● Problem
Copy the data word for word, starting at the line that contains "Given: Expand the appmodel (2) process group" and stopping after the line that contains "This screenshot has height=896, width=1362.".

^^^^^^^^^^^^^^^^

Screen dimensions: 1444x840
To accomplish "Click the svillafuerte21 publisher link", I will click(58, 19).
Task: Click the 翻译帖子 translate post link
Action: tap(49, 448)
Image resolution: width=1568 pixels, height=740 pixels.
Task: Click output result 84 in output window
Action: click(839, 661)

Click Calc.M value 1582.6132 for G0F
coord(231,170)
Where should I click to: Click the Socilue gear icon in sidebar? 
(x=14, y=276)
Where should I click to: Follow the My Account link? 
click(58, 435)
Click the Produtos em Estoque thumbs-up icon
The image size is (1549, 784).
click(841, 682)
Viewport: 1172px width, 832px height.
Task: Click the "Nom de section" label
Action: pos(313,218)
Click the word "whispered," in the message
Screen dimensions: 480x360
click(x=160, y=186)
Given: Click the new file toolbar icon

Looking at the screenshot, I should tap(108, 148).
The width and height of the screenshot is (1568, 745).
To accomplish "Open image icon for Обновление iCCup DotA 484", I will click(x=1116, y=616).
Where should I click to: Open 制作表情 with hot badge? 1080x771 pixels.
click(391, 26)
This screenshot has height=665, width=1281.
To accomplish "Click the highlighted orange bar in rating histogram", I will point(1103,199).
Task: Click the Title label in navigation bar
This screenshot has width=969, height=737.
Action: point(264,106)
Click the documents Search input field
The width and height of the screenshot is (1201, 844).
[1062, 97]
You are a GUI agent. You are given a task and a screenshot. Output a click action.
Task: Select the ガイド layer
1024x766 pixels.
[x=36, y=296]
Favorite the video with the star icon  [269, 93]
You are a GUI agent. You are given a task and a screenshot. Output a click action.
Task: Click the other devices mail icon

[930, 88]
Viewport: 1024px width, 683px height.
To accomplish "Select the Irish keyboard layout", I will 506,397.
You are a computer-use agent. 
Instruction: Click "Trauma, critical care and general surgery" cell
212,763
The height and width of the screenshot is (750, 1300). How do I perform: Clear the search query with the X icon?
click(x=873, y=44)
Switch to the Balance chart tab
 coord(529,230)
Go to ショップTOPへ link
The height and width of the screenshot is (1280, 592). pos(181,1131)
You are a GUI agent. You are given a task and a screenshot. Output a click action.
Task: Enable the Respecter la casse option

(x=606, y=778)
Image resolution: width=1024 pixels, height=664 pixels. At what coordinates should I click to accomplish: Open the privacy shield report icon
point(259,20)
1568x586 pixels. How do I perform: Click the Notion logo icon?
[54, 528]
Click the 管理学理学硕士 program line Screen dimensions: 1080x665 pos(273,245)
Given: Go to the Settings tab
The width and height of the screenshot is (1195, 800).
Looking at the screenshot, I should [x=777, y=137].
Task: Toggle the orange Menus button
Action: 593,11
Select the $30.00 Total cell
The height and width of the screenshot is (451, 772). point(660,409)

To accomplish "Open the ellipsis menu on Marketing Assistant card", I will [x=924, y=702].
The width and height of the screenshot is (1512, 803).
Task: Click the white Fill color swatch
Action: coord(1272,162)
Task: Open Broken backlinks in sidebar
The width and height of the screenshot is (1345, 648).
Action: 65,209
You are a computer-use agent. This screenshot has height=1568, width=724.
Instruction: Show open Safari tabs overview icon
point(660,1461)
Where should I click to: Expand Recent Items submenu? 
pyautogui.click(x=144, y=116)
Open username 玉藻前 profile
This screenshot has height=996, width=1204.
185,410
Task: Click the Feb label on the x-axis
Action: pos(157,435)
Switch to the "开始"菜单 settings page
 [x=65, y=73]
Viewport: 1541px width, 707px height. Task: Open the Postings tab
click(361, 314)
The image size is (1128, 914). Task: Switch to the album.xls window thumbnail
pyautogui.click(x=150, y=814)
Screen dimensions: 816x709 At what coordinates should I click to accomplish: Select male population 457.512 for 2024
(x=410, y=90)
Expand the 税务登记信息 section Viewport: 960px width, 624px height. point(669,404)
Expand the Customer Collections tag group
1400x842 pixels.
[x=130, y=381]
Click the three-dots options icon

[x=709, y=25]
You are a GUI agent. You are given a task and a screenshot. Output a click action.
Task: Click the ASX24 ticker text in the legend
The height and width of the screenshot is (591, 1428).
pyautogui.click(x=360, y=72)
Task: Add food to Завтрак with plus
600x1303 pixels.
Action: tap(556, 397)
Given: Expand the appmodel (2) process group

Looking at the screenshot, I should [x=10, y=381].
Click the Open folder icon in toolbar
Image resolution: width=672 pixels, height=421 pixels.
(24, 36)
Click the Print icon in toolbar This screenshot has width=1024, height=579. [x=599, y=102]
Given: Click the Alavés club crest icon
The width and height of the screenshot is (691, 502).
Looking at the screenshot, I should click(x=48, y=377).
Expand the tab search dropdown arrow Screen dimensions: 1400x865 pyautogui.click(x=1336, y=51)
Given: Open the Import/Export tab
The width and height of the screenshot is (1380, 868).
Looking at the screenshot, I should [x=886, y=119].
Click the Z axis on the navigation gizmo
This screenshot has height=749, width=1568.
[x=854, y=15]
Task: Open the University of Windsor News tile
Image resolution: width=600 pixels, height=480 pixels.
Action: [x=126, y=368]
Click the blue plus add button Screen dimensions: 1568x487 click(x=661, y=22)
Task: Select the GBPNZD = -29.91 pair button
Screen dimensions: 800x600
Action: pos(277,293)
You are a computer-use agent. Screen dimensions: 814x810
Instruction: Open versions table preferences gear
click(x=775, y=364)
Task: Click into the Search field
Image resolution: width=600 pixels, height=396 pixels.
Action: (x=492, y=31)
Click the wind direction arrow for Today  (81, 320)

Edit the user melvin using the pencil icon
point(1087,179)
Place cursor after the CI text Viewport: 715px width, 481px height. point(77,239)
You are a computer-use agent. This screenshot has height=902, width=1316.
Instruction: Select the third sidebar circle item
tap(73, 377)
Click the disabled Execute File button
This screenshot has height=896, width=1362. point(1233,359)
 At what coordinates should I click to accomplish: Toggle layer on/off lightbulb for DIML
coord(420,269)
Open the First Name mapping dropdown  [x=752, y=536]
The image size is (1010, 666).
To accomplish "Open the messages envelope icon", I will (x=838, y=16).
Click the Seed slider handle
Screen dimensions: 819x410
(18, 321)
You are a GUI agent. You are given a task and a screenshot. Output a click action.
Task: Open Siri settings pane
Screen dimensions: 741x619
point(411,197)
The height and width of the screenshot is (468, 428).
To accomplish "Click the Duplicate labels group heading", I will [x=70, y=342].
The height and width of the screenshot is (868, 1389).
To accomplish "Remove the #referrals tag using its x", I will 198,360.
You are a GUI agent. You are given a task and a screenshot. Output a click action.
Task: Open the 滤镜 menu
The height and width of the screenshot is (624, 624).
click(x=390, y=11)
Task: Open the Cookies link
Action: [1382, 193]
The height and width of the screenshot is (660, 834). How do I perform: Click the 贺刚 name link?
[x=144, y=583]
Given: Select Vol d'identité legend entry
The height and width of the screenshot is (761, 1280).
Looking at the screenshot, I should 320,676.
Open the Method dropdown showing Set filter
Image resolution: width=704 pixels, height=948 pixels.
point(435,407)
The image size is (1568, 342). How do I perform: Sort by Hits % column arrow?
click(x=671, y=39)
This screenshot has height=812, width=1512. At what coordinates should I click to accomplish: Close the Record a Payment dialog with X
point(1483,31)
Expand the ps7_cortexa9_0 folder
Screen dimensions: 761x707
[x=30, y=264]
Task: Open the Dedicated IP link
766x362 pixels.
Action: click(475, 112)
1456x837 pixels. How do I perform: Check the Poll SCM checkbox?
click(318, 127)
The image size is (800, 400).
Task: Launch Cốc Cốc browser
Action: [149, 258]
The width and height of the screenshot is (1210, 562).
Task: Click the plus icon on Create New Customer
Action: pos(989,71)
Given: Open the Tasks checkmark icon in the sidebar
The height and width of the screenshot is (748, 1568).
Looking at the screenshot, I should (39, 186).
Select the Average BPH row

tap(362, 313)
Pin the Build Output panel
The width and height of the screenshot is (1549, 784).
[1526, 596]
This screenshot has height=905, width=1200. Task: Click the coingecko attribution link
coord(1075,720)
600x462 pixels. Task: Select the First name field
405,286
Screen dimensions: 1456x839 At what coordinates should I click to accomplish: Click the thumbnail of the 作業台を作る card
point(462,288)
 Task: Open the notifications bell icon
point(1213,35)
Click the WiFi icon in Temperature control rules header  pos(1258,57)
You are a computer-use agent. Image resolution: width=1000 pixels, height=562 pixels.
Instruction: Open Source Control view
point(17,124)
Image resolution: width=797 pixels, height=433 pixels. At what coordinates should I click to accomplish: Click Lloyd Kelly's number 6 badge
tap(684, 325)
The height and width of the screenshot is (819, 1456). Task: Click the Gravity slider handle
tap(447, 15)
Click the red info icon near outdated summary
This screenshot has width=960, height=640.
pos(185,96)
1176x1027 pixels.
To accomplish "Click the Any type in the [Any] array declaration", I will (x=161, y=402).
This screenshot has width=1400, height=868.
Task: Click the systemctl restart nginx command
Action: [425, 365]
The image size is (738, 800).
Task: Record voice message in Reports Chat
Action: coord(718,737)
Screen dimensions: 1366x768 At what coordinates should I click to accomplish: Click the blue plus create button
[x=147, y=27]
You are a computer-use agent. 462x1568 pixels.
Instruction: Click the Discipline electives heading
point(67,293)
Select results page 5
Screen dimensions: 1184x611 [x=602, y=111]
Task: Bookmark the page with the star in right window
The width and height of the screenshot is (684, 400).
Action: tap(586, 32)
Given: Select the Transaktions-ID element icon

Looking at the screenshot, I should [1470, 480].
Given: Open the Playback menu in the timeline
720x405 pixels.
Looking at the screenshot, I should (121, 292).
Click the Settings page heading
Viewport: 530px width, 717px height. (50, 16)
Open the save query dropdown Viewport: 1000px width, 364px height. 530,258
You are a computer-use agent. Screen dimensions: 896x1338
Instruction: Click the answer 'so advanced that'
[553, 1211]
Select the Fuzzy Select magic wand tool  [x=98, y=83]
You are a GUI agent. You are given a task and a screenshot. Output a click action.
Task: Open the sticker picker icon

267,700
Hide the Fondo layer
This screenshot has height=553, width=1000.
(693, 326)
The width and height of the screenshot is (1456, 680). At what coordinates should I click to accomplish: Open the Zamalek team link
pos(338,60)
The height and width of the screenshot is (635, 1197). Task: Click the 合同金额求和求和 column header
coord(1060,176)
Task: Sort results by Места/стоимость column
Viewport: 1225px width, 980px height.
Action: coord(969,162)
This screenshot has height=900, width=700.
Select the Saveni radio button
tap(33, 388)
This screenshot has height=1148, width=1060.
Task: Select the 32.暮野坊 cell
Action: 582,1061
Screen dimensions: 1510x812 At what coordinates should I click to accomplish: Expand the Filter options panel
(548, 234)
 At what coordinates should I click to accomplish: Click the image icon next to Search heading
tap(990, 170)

^^^^^^^^^^^^^^^^

● Finished task
Given: Expand the appmodel (2) process group

Looking at the screenshot, I should [x=10, y=381].
Click the Open folder icon in toolbar
Image resolution: width=672 pixels, height=421 pixels.
(24, 36)
Click the Print icon in toolbar This screenshot has width=1024, height=579. [x=599, y=102]
Given: Click the Alavés club crest icon
The width and height of the screenshot is (691, 502).
Looking at the screenshot, I should click(x=48, y=377).
Expand the tab search dropdown arrow Screen dimensions: 1400x865 pyautogui.click(x=1336, y=51)
Given: Open the Import/Export tab
The width and height of the screenshot is (1380, 868).
Looking at the screenshot, I should [x=886, y=119].
Click the Z axis on the navigation gizmo
This screenshot has height=749, width=1568.
[x=854, y=15]
Task: Open the University of Windsor News tile
Image resolution: width=600 pixels, height=480 pixels.
Action: [x=126, y=368]
Click the blue plus add button Screen dimensions: 1568x487 click(x=661, y=22)
Task: Select the GBPNZD = -29.91 pair button
Screen dimensions: 800x600
Action: pos(277,293)
You are a computer-use agent. Screen dimensions: 814x810
Instruction: Open versions table preferences gear
click(x=775, y=364)
Task: Click into the Search field
Image resolution: width=600 pixels, height=396 pixels.
Action: (x=492, y=31)
Click the wind direction arrow for Today  (81, 320)

Edit the user melvin using the pencil icon
point(1087,179)
Place cursor after the CI text Viewport: 715px width, 481px height. point(77,239)
You are a computer-use agent. This screenshot has height=902, width=1316.
Instruction: Select the third sidebar circle item
tap(73, 377)
Click the disabled Execute File button
This screenshot has height=896, width=1362. point(1233,359)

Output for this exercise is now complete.